Tribune publiée par Thibault de Montbrial dans Le Figaro
La France est confrontée à une situation politique inédite depuis la séquence ouverte avec les élections européennes puis la dissolution de l’Assemblée nationale et enfin les résultats des élections législatives. Aucune des forces en présence ne peut de bonne foi prétendre à la capacité de gouverner sur la base d’un programme propre. Pour autant, une majorité de français attend des politiques qu’ils agissent dès maintenant. En particulier sur les sujets régaliens que sont la police et la justice, ainsi que sur la politique d’immigration. Ils espèrent pour les mois qui viennent une politique de grande fermeté (voir Ipsos, 23 août 2024), et réclament une intransigeance absolue contre l’islamisme et l’antisémitisme.
Face à ces attentes, que faire dans la situation actuelle ? La vie continue, et le pays doit évidemment être gouverné. Faute de l’émergence d’une force légitime, la réponse à cette question se trouve hors des schémas habituels.
De fait, tant les élus du groupe LR dirigé par Laurent Wauquiez que ceux du groupe Ensemble sous la houlette de Gabriel Attal ont proposé chacun un pacte législatif ou d’action, autour de quelques mesures essentielles qui permettraient de traverser cette période particulière sans que le pays n’y laisse de plumes supplémentaires. Les deux propositions sont compatibles. C’est autour de ces objectifs communs qu’il faut chercher un équilibre gouvernemental susceptible d’éviter la censure.

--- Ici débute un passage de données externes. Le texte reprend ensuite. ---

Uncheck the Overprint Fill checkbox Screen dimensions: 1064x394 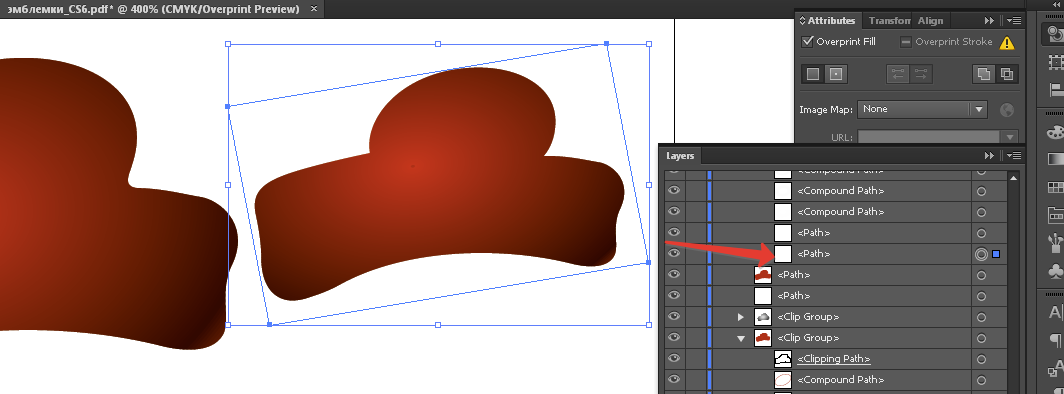pos(808,41)
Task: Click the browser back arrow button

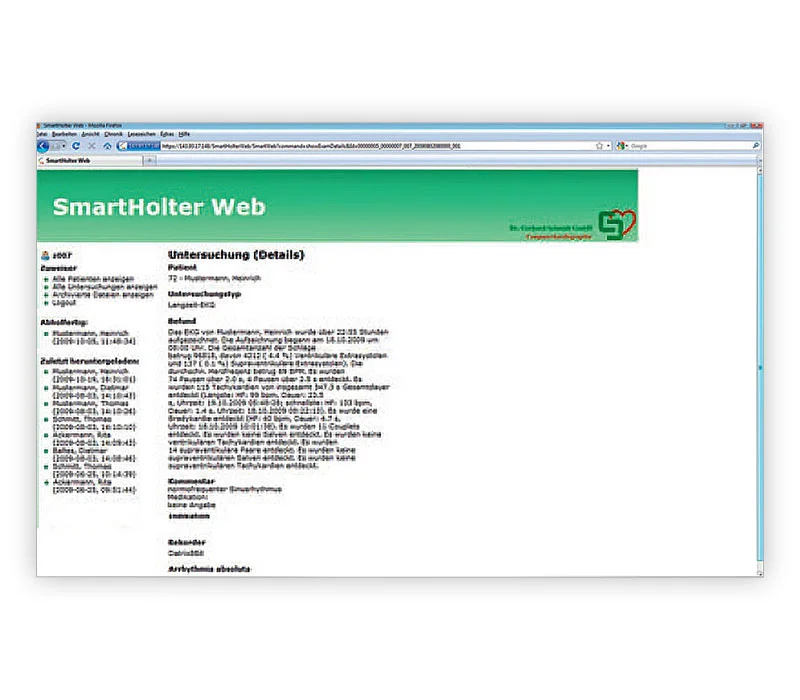Action: tap(43, 146)
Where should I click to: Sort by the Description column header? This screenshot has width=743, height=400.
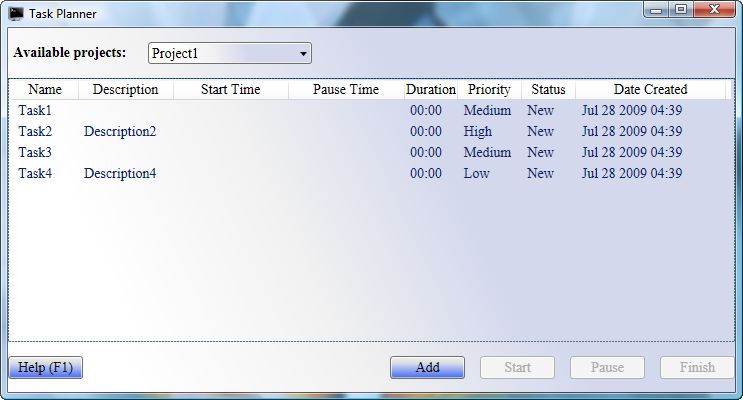pos(125,90)
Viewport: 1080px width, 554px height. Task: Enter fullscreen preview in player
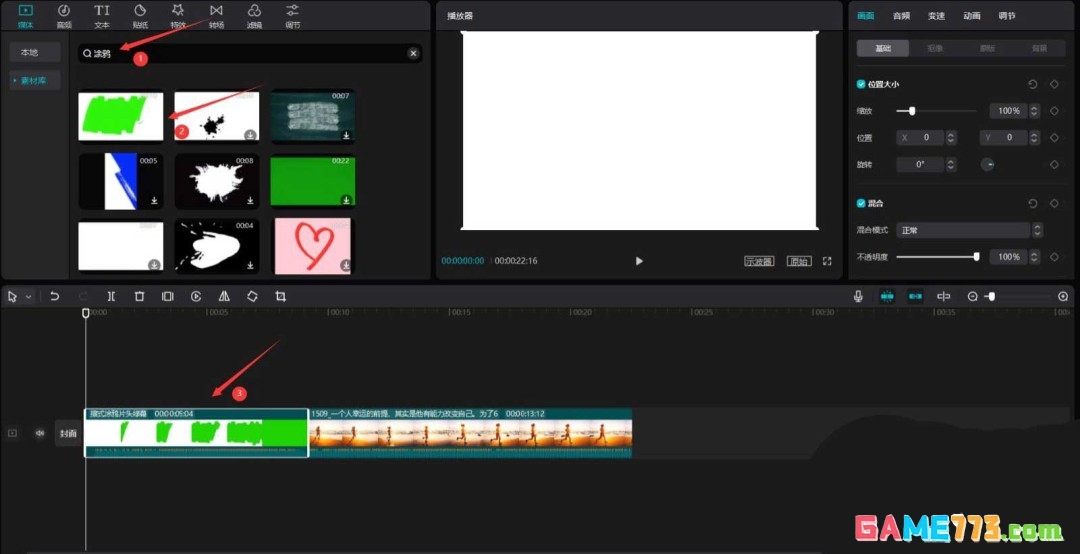tap(827, 261)
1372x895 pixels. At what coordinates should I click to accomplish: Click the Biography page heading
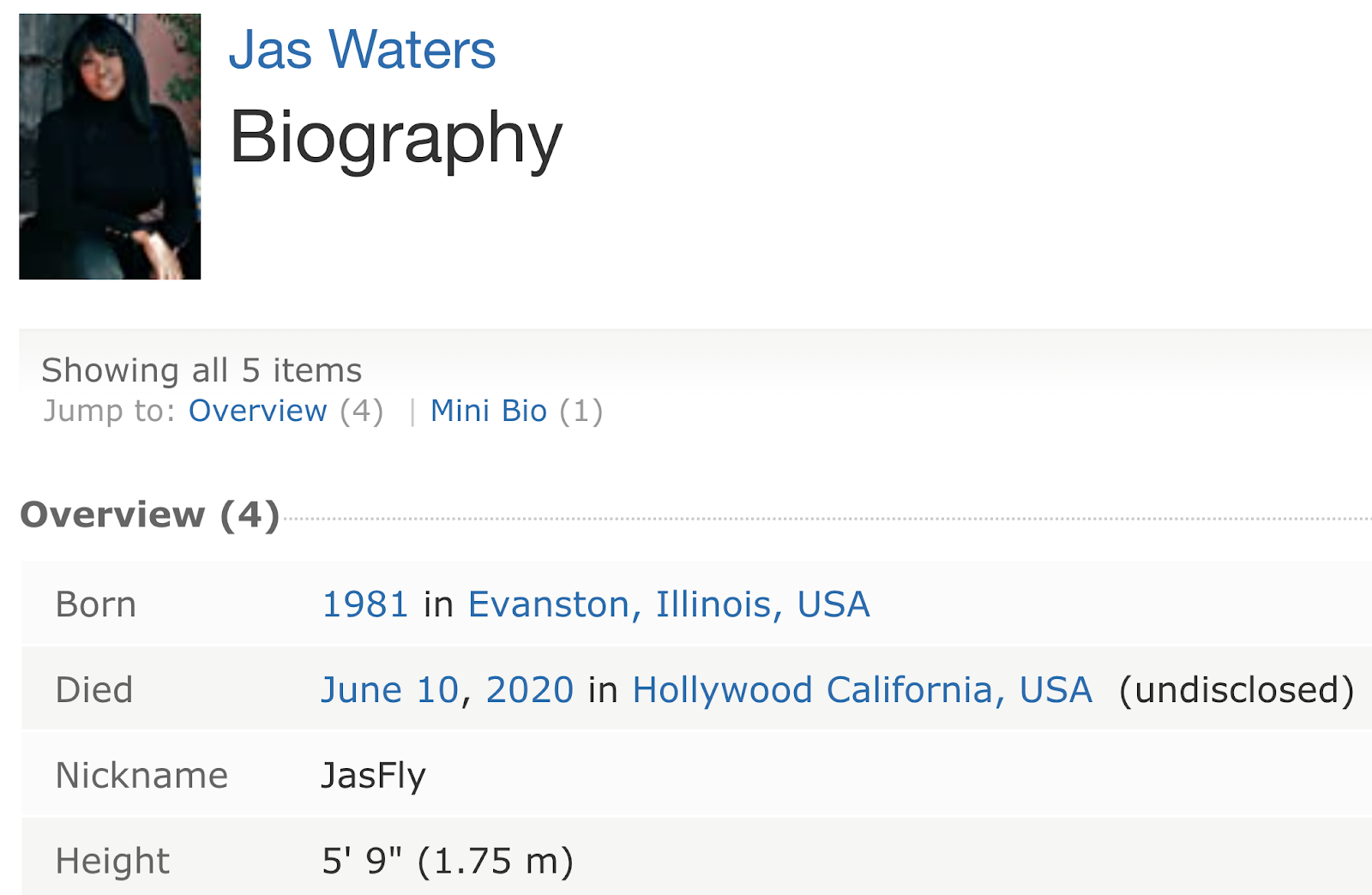396,137
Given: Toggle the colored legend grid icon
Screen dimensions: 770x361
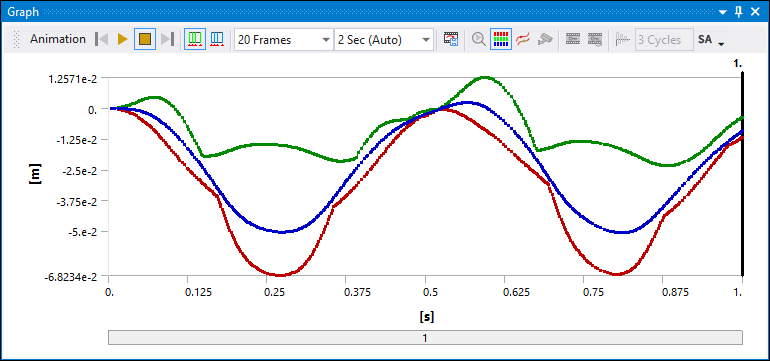Looking at the screenshot, I should pos(501,39).
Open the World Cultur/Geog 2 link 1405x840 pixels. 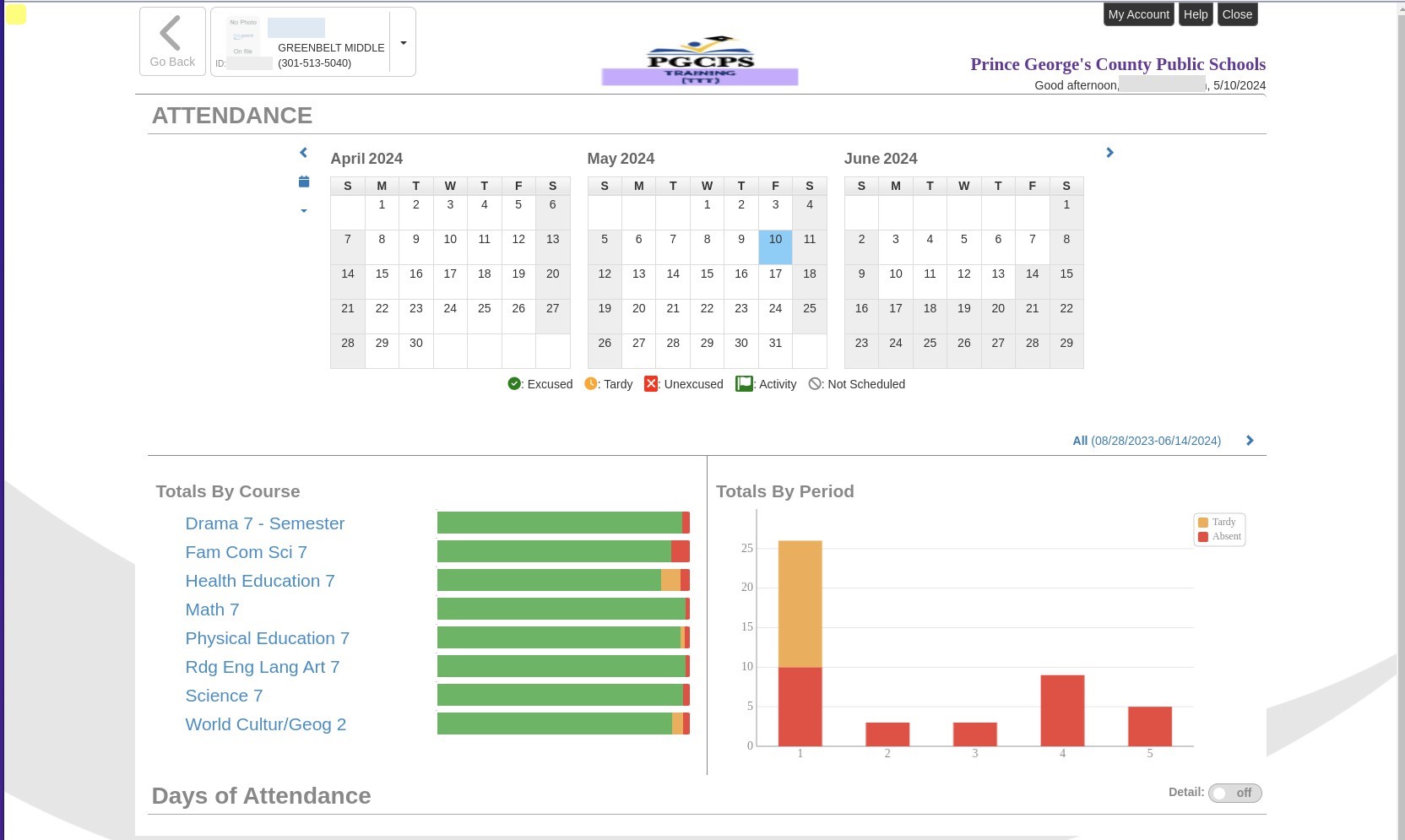(x=265, y=724)
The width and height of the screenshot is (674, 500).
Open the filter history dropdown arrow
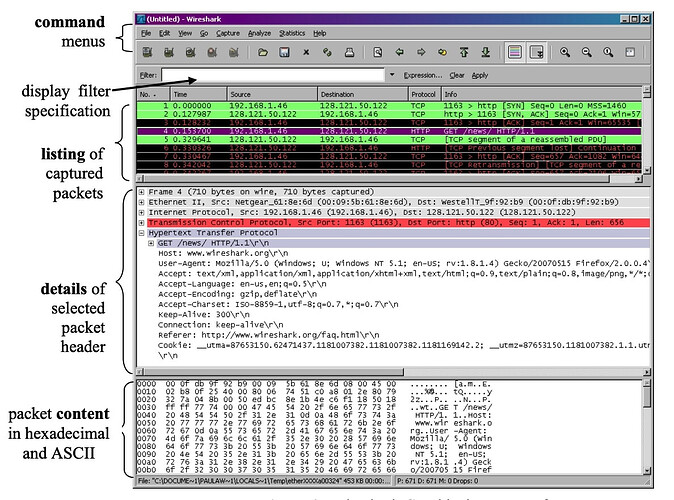(x=392, y=75)
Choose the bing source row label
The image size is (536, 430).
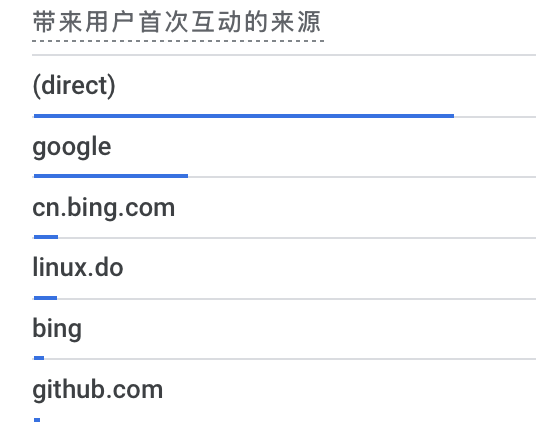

Gouvernement de sensibilités différentes
Ne pas l’entendre, c’est s’exposer à un procès en contradiction profonde ; le RN et ses alliés ne pourront pas s’opposer à l’adoption de mesures de fermeté régalienne attendues par leurs dix millions d’électeurs. La droitisation de la société sur les sujets de sécurité est là.
On m’objectera qu’un tel gouvernement sera nécessairement constitué de sensibilités différentes, et qu’il est improbable qu’il conduise une politique à la hauteur de ce que la gravité de la situation sécuritaire et migratoire nécessite, et en particulier du « choc d’autorité » que j’appelle de mes vœux depuis des années.
Mais c’est là qu’intervient le principe de responsabilité politique, à double titre. D’abord, quiconque revendique des convictions sincères ne peut que préférer des petits pas dans la bonne direction plutôt que de contribuer à un pourrissement mortifère pour le pays. C’est pourquoi j’ai par exemple soutenu la loi immigration de Gérald Darmanin en décembre 2023 : un texte loin d’être suffisant, mais porteur de réelles avancées techniques dont l’adoption a permis d’expulser depuis des étrangers qui n’auraient pu l’être avant. Pas assez ? Évidemment ! Mais toujours plus que si ce texte n’existait pas.
«Politique raisonnable» autour du régalien
Mais responsabilité aussi, parce que faute d’entente autour des propositions évoquées, le risque est réel de voir émerger une alliance de gauche qui, même sans les extrémistes de LFI, entraînera le pays vers des rivages toujours plus dangereux.
Il est possible de nommer un premier ministre dont la mission consisterait à mener une politique raisonnable notamment autour de la question régalienne
Voilà pourquoi je pense qu’il est possible de nommer un premier ministre dont la mission consisterait à mener une politique raisonnable notamment autour de cette question régalienne cruciale, avec des ministres de l’Intérieur et de la Justice en capacité de prendre des mesures réglementaires de fermeté et capables de faire voter quelques textes pour renforcer de la sécurité des Français. Il ne faudra pas non plus oublier nos armées, dont le budget me paraît tout aussi prioritaire que ceux de Beauvau et de Vendôme compte tenu du contexte international.
Voilà pourquoi je considère que, dans cette perspective, les Français ne comprendraient pas que quiconque se trouve sur cette ligne la soutienne de l’extérieur, mais sans aller jusqu’à participer à l’équipe gouvernementale chargée de la mettre en œuvre.
À charge pour le RN (et désormais ses alliés) de continuer à afficher l’esprit de responsabilité dont il se réclame depuis 2022 pour ne pas voter les motions de censure que LFI ne manquera pas de déposer régulièrement.
Protéger les Français est un impératif absolu et immédiat. C’est le préalable à la mise en œuvre apaisée de mesures de bon sens nécessaires pour développer la compétitivité de notre industrie et de notre agriculture, préserver nos services publics (notamment en luttant contre la fraude sociale) et renforcer l’Éducation nationale. Et lorsque viendra le temps du retour aux urnes, chacun reprendra sa liberté, y compris bien sûr parmi ceux qui auront, en responsabilité, fait un bout de chemin ensemble dans l’intérêt de la France.